As UN diplomats convened in Bonn, developing nations were baulking at the latest draft of a global climate agreement to be inked in Paris in December, negotiators and experts said.
The five-day session is the last formal parlay before heads of states and ministers gather in the French capital to seal a deal to beat back the threat of global warming and help poor nations cope with its impacts.
Monday (local time) will be the first opportunity for rank-and-file negotiators to weigh in on a new draft by two senior diplomats from Algeria and the United States.
Reactions from developing nations and veteran analysts of the talks, now in their third decade, suggest that sparks will fly at the opening session.
Many countries are likely to insist that deleted passages be restored before the arduous job of line-by-line revisions can even begin.
"The text... cannot be used as a basis for negotiation, as it is unbalanced," the African Group said in a statement released hours before the opening session.
The new draft "does not reflect the African Group positions, and crosses the group's red lines," it said.
The African nations' viewpoint is shared by other blocs under the more than 100-strong "G77 plus China" umbrella.
"There is no question that this new text will definitely anger some parties, or all parties in some ways," said Jens Mattias Clausen, a climate change adviser for Greenpeace.
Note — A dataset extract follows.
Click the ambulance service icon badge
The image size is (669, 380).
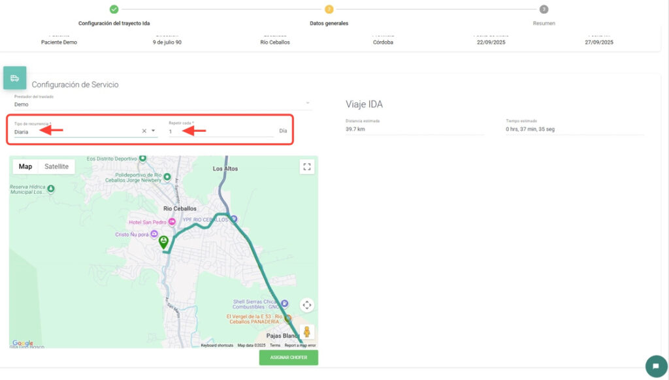click(x=14, y=78)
One make-or-break issue is finance.
Rich nations have pledged to mobilise US$100 billion per year from 2020 to help vulnerable countries reduce their greenhouse gas emissions and cope with the impacts of global warming.
Developing nations want firm commitments, not just on the total amount but also where it will come from and what it will be used for.
Another key element that many countries say was sidelined is a timetable for reviewing and ramping up national commitments – submitted ahead of the November 30-December 11 conference – to slash carbon emissions.
The pledges are a key pillar of the agreement, which would take effect in 2020.
Rich countries have acknowledged their historical responsibility for global warming, but insist that rapidly growing economies, among the biggest emitters, need to take on more of the burden.